Lymphosep cell separation media

PBMCs were isolated from leukocyte filters (PALL- RCPL or RC2D) obtained from the Red Cross Blood Bank Facility (Nashville, TN) as described in Meyer et al., 2005 (link). Leukocytes were retrieved from the filters by back-flushing them with an elution medium (sterile PBS containing 5 mM disodium EDTA and 2.5% [w/v] sucrose) and collecting the eluent. The eluent was layered onto lymphosep cell separation media (1.077g/mL) ((MP Biomedicals, Irvine, CA) and centrifuged at 1200g for 30 min. Mononuclear cells were collected and washed with phosphate buffered saline (PBS) pH 7.4 (500g, 10min). Following washing, the cells were layered on bovine calf serum for platelet removal. The cells were then suspended in RPMI-1640 (Mediatech, Inc, Manassas, VA) complete medium which consisted of RPMI-1640 supplemented with 10% heat-inactivated BCS, 2 mM L-glutamine and 50 U penicillin G with 50 μg streptomycin/mL. This preparation constituted PBMCs. Monocyte-depleted PBMCs (10–20% CD16⁺, 10–20 % CD56⁺, 70–80% CD3⁺, 3–5% CD19⁺, 2–20% CD14⁺) were prepared by incubating the cells in glass Petri dishes (150 X 15 mm) at 37 °C and air/CO₂, 19:1 for 1 h. This cell preparation is referred to as MD-PBMCS cells. All cell isolation procedures were carried out under sterile conditions.

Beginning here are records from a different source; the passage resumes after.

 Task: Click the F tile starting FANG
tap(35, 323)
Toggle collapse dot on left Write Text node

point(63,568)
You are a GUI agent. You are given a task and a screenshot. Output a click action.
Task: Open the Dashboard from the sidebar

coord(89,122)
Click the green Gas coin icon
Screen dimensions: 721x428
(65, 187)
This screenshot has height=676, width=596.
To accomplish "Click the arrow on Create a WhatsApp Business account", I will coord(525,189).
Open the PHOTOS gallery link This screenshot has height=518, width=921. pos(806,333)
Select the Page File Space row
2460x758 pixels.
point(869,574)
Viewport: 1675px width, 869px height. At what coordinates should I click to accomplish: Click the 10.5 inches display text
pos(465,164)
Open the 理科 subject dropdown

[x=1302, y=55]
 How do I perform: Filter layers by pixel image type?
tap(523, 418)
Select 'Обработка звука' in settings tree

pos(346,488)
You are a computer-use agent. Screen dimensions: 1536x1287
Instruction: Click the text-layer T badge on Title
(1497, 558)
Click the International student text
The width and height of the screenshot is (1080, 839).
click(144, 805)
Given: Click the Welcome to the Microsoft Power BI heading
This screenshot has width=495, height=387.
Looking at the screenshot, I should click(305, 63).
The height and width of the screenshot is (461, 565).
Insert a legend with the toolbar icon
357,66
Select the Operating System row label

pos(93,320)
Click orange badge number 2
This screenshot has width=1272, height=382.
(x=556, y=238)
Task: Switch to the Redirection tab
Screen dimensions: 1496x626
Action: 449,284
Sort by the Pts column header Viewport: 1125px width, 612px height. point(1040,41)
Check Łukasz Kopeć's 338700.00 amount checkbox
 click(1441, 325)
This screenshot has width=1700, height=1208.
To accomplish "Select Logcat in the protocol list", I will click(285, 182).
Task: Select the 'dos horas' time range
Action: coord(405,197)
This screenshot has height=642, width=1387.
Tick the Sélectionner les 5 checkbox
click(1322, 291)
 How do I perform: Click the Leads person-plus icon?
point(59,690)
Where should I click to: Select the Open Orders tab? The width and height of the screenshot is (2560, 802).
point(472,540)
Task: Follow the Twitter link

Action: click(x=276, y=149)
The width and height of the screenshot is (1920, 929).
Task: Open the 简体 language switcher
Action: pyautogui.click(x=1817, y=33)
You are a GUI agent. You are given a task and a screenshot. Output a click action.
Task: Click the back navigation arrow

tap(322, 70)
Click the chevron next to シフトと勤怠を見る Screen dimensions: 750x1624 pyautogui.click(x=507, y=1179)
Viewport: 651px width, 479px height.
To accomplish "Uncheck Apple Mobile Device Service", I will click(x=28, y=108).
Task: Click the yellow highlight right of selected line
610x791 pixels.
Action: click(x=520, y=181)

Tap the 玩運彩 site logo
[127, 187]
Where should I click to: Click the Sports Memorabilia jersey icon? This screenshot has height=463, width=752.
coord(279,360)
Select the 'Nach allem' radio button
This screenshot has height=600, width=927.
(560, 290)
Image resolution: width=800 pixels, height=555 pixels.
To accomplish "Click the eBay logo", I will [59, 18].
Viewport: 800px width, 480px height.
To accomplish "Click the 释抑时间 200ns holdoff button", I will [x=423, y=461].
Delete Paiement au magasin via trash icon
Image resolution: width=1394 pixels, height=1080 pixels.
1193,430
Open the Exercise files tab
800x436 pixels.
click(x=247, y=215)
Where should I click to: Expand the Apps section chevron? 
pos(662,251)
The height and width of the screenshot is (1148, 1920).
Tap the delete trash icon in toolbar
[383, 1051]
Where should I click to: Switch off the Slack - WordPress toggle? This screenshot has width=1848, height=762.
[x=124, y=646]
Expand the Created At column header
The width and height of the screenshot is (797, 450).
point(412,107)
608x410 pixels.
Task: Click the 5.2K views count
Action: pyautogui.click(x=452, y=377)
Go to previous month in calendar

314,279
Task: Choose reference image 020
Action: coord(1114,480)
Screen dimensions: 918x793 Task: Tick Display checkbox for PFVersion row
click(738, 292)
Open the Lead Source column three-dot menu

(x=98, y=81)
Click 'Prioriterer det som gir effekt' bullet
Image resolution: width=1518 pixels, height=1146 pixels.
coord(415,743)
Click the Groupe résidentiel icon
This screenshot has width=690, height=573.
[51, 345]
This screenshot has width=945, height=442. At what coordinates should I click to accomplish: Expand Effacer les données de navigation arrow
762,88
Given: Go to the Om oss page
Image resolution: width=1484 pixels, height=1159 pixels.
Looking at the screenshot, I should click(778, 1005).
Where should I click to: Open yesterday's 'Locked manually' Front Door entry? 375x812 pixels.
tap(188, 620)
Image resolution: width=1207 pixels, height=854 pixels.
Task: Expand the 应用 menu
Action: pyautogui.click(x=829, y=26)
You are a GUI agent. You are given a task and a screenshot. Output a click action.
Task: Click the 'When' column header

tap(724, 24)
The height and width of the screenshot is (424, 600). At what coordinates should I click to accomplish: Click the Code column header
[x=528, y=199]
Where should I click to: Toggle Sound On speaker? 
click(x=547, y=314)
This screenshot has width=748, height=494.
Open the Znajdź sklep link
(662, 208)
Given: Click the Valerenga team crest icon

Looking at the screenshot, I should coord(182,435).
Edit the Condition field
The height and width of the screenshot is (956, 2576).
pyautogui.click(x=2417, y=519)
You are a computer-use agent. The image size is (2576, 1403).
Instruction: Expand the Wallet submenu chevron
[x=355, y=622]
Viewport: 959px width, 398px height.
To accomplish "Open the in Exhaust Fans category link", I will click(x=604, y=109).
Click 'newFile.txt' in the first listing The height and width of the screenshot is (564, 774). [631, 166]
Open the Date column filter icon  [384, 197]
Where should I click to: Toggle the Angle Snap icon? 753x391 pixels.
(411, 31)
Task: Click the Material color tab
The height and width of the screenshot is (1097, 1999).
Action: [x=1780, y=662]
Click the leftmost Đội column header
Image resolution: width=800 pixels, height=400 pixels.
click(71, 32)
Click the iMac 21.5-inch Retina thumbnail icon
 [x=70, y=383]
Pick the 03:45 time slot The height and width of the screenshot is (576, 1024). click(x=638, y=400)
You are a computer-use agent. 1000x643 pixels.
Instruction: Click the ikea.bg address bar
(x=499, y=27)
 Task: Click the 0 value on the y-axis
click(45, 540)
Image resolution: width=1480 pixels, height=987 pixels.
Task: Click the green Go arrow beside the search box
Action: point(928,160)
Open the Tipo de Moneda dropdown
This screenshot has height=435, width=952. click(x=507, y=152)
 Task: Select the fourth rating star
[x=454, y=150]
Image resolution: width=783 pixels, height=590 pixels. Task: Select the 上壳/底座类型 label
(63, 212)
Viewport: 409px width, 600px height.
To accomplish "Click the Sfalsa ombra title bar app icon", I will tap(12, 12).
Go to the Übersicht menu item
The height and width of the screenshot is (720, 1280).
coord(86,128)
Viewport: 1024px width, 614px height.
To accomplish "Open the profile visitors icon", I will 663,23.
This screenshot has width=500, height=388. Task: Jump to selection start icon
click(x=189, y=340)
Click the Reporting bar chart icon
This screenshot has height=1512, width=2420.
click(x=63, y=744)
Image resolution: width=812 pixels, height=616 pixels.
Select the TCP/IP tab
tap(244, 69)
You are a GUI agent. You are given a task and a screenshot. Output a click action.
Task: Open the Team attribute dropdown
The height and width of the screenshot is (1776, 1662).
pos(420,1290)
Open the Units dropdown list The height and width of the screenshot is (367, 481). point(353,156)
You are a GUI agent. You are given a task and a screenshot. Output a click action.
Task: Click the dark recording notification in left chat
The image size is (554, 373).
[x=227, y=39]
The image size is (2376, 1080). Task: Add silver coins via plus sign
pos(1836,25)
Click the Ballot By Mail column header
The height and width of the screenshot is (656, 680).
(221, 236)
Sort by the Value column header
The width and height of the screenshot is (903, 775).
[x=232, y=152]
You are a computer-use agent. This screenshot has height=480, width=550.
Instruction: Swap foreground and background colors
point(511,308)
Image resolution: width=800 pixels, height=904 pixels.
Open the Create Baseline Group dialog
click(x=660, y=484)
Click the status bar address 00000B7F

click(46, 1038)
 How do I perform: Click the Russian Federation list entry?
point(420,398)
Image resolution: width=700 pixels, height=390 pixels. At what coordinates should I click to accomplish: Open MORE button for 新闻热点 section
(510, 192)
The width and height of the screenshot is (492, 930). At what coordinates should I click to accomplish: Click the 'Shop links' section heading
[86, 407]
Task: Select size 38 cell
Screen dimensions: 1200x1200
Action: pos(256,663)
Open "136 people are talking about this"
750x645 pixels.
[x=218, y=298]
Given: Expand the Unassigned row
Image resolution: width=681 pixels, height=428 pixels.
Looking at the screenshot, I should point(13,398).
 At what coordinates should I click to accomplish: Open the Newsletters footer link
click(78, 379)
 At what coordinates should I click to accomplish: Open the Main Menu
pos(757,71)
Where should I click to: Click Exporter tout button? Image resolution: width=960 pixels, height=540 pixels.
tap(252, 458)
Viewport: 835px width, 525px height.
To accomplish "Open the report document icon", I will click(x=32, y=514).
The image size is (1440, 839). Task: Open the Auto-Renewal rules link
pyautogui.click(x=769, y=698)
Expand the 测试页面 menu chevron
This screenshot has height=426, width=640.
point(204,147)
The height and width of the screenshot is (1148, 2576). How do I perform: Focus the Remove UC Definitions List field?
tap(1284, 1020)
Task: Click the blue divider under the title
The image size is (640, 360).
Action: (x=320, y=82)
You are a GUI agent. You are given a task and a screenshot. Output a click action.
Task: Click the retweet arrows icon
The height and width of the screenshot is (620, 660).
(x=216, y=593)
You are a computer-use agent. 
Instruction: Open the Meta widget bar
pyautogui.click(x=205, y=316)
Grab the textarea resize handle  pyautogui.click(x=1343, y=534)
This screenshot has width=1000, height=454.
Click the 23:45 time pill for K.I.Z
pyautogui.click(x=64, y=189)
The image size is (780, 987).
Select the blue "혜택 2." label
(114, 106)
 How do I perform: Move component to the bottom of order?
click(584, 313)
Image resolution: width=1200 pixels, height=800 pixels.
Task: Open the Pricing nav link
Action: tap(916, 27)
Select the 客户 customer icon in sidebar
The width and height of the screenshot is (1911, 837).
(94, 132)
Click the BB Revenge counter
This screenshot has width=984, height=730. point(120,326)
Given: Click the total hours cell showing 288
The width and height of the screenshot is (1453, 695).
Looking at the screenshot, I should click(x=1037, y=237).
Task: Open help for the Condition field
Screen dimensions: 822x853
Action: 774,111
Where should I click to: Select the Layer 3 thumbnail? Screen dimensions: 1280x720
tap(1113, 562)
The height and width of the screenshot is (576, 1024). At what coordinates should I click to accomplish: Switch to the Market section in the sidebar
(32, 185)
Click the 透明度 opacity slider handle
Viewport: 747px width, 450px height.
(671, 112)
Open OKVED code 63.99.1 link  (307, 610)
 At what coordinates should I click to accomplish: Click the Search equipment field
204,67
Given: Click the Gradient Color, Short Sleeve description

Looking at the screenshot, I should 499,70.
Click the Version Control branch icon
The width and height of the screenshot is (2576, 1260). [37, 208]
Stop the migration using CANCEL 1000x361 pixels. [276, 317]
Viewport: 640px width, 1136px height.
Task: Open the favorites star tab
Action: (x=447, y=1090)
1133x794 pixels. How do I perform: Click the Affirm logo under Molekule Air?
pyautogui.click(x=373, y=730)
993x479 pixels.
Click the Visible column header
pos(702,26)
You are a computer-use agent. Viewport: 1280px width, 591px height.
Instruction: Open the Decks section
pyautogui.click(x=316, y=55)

Peripheral blood (buffy coat) used in this study was from healthy adult volunteer donors (Red Cross, Portland, OR and Key Biologic LLC, Memphis, TN). Highly purified NK cells were obtained using a rosetting procedure. NK cells were purified by mixing 30–40 mL of buffy coat with 0.6 mL of RosetteSep human NK cell enrichment antibody cocktail (Stem Cell Technologies, Vancouver, BC, Canada). The mixture was mixed and incubated for 20 min at room temperature (25 °C). 7 – 9 mL of the mixture was layered onto 4 mL of Lymphosep cell separation media (1.077 g/mL; MP-Biomedicals, Santa Ana, CA) and centrifuged at 1200g for 30–50 min. The cell layer was removed and washed twice with phosphate buffered saline (PBS, pH 7.2) and stored in complete media (RPMI-1640 supplemented with 10% heat inactivated bovine calf serum (BCS), 2 mM L-glutamine and 50 U penicillin G with 50 mg streptomycin/mL) at 1 million cells/mL.